Pembagian penting antara timur dan barat ini telah menyebabkan masalah terus-menerus di semua perang salib sebelumnya, dan muncul lagi di perang salib ini.
Ada juga sumber perpecahan yang lebih konkret, persaingan historis antara paus dan kaisar.
Sejak lama terjadi ketegangan antara Katolik Roma dan Kekaisaran Bizantium, terutama perbedaan teologi seperti peran paus.
Di sisi lain, meningkatnya ambisi negara-negara barat untuk merebut sisa harta Kekaisaran Romawi dari Kekaisaran Bizantium.
Hal itu dipicu oleh kegagalan perang salib dalam mengamankan Tanah Suci Yerusalem secara permanen untuk negara-negara Kristen.
Meski mungkin kesalahan terdapat di kedua belah pihak, baik timur dan barat, Bizantium dianggap tidak memiliki keinginan untuk melawan musuh bersama, yaitu Peradaban Islam.
Sementara itu Kekaisaran Bizantium melihat Pasukan Salib sebagai gerombolan oportunis yang telah lama mengacau di wilayah Kekaisaran Bizantium.
Dalam setiap penyerbuan Perang Salib, selalu terjadi perampokan dan pemerkosaan di wilayah Kekaisaran Bizantium yang dilewati pasukan salib.
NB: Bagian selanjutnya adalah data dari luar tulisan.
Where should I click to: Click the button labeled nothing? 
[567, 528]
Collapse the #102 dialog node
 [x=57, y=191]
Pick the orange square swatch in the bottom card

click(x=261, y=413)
Dalam arti tertentu, kedua belah pihak benar dalam penilaian mereka.
Ambisi Venesia
Perang Salib ketiga, meskipun mencapai beberapa keberhasilan militer yang penting, telah gagal total dalam tujuan aslinya untuk merebut kembali Yerusalem. Perang ini gagal menurunkan Sultan Muslim Mesir dan Suriah, Salahudin al ayyubi yang dikenal dengan Saladin.
Sultan yang terkenal dari Peradaban Islam itu akhirnya tiada, namun Kota Suci tetap berada di tangan Muslim. Perang salib lain akhirnya diperlukan.